• [Task to carry out]: Determine the number of lines in the entries below in which the word "sidebar" appears, and reply with that number only.

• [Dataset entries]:
▼

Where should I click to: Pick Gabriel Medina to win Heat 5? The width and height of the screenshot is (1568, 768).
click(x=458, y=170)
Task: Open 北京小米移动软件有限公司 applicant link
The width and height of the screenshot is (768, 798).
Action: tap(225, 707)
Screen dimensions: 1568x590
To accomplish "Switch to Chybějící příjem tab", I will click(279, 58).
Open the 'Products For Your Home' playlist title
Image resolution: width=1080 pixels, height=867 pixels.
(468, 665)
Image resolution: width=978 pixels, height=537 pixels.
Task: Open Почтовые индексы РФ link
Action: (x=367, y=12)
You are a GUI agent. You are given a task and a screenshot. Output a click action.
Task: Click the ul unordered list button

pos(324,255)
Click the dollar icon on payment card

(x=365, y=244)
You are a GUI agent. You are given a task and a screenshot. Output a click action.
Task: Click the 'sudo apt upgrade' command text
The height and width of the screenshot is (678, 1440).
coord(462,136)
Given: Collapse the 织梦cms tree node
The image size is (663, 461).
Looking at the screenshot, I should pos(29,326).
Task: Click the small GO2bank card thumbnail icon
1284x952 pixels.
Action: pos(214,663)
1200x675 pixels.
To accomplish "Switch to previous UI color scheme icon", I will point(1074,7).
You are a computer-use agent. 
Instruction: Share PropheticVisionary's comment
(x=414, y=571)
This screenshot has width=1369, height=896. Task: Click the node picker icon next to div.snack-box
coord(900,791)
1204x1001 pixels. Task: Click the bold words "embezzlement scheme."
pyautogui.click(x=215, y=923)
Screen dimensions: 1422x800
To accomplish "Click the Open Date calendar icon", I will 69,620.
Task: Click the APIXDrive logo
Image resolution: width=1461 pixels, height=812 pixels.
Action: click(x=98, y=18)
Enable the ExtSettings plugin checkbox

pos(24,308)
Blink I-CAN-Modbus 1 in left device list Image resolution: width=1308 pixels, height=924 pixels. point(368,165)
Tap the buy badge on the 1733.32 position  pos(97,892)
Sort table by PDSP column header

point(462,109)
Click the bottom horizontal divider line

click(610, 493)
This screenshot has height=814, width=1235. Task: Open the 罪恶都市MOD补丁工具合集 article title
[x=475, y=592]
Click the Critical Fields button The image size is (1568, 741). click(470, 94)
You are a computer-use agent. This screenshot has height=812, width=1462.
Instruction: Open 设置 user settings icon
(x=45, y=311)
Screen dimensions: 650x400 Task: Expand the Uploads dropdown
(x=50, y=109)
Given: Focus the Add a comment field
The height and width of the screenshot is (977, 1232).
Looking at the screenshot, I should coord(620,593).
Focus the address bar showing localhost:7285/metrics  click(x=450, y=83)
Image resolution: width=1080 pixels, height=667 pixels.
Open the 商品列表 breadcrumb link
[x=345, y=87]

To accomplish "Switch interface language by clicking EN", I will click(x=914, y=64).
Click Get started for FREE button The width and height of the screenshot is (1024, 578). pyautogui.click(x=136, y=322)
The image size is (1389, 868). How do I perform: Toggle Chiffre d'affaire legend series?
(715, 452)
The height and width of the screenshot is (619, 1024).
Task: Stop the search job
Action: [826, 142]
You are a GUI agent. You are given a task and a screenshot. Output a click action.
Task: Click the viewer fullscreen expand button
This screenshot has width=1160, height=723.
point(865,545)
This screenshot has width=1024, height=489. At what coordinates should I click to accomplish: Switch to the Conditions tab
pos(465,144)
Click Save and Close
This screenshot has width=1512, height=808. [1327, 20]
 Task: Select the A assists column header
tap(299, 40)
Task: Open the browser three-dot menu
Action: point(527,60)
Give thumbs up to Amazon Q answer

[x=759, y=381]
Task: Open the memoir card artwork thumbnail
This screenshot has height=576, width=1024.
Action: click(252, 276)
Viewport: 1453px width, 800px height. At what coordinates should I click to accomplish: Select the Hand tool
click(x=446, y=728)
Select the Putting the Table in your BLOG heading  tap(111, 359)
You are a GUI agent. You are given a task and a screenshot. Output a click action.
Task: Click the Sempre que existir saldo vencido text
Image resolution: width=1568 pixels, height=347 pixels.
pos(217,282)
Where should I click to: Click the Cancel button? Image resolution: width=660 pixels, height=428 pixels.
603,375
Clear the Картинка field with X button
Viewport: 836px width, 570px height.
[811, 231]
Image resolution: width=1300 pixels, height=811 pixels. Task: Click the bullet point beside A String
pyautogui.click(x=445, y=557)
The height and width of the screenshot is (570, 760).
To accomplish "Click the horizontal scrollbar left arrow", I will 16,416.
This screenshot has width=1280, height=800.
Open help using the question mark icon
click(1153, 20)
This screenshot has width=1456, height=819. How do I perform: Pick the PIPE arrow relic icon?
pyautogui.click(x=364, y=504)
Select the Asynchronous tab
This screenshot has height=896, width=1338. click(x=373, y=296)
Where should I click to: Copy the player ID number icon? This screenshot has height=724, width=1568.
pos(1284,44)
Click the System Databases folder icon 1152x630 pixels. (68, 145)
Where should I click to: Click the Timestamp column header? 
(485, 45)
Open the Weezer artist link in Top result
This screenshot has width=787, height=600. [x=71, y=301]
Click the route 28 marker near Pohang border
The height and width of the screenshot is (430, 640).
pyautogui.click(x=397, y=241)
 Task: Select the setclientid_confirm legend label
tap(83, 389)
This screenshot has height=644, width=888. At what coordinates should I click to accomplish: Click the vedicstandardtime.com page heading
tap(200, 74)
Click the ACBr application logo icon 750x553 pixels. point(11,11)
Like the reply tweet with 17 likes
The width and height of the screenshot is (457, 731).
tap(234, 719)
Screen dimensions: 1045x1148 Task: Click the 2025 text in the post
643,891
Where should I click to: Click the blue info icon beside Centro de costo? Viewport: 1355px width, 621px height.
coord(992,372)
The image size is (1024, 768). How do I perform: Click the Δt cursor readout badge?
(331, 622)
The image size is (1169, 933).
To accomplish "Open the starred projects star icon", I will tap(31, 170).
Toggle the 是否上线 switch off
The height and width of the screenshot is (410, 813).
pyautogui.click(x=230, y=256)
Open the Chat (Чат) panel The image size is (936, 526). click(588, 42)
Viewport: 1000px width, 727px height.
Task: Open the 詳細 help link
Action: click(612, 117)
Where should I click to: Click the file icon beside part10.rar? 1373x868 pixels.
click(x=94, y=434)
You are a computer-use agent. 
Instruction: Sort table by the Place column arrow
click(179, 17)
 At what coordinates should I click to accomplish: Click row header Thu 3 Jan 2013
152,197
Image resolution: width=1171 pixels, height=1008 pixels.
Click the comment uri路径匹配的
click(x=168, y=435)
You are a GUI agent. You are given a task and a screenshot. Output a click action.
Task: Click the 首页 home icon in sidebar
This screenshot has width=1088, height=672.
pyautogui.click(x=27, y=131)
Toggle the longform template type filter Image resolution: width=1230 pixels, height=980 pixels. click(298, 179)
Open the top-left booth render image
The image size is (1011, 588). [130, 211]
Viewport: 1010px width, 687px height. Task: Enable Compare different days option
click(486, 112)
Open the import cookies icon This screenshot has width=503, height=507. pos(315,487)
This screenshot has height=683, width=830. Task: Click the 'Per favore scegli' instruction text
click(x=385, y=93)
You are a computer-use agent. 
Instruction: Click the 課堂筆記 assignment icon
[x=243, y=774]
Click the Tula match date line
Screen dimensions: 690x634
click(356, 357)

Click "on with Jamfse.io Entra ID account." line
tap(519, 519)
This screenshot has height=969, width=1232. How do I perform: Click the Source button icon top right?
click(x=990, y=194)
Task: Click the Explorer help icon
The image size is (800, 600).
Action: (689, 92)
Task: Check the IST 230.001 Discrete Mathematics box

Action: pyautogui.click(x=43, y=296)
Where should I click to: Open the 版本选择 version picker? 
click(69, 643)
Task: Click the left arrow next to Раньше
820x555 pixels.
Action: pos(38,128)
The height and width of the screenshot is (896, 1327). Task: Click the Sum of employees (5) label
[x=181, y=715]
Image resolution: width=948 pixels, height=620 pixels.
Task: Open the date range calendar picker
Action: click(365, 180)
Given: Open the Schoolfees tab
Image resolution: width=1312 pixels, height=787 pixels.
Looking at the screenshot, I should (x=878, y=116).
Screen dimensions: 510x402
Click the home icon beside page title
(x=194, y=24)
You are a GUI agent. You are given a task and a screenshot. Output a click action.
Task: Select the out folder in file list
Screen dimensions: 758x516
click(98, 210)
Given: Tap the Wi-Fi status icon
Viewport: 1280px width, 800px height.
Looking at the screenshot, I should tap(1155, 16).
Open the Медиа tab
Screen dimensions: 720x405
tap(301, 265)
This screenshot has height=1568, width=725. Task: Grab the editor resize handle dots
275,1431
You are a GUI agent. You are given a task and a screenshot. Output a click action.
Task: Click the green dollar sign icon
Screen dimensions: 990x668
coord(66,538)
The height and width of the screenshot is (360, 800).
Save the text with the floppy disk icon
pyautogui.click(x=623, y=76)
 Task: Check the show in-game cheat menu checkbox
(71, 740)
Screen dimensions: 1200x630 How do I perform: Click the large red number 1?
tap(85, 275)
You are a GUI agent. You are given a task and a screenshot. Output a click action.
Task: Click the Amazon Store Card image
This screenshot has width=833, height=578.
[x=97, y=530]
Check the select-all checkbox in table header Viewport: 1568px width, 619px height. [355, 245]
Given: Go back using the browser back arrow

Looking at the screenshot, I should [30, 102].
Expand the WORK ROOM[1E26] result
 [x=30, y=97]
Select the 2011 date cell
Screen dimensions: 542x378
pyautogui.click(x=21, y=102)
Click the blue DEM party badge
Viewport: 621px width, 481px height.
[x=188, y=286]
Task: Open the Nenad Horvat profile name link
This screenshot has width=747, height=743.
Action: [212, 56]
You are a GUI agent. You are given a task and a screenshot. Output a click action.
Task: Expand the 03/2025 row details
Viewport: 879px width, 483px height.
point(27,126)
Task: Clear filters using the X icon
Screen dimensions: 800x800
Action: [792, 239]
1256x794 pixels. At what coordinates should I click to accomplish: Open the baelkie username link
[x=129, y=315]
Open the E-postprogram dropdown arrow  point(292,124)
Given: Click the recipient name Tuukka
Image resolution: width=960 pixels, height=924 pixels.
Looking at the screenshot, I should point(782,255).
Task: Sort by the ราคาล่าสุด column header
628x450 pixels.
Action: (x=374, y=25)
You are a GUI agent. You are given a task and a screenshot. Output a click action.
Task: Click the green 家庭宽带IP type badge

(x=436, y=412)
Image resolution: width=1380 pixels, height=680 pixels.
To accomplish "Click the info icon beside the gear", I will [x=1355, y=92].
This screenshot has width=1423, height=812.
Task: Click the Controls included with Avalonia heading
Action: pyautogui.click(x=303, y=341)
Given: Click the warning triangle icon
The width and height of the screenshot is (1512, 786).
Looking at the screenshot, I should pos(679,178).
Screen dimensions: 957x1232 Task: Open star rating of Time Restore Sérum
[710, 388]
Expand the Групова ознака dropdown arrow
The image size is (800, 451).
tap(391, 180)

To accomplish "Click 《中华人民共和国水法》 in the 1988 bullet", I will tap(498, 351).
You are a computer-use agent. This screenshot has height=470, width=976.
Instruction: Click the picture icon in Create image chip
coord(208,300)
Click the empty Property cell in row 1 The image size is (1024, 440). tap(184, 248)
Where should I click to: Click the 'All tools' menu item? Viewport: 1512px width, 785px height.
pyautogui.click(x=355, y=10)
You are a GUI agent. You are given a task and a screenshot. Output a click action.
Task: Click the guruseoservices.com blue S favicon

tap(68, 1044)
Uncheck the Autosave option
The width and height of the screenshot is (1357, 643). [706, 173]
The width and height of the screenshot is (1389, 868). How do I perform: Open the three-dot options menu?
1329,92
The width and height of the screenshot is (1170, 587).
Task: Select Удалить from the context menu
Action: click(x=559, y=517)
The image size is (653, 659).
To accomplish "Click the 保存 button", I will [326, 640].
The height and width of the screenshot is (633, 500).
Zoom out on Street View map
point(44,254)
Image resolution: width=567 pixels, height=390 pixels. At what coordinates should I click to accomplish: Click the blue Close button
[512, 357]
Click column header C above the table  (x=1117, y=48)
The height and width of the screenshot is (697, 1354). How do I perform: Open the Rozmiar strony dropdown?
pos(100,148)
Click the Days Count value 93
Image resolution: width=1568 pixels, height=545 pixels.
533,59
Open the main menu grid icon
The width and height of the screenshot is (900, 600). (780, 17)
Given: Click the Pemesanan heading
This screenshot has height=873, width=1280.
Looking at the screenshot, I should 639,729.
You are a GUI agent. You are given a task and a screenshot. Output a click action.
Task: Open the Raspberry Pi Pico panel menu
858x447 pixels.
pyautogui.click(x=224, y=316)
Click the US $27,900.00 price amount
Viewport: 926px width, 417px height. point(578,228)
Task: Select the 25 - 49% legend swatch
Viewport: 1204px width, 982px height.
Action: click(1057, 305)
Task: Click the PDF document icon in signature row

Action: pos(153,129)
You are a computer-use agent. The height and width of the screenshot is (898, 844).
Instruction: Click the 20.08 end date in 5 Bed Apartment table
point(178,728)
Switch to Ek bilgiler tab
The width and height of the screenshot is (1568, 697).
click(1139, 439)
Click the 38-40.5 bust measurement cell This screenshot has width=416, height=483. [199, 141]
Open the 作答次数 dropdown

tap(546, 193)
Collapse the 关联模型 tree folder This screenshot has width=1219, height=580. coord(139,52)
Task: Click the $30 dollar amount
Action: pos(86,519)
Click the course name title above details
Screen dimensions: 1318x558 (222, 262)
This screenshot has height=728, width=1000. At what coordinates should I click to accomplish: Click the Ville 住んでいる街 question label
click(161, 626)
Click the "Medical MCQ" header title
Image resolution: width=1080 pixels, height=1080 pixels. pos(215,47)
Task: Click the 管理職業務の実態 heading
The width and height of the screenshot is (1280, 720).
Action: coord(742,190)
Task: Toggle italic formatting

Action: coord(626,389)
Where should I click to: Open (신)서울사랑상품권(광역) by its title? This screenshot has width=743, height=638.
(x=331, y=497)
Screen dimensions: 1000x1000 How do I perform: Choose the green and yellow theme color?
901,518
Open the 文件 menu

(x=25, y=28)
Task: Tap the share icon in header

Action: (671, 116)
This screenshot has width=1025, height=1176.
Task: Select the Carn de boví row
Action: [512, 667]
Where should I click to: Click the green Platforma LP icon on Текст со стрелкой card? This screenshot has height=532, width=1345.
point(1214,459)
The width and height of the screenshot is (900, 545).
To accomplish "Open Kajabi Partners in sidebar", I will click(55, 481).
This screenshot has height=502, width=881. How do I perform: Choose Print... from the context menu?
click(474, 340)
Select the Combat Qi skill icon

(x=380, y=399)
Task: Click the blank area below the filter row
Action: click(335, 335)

▲

• [Response area]: 2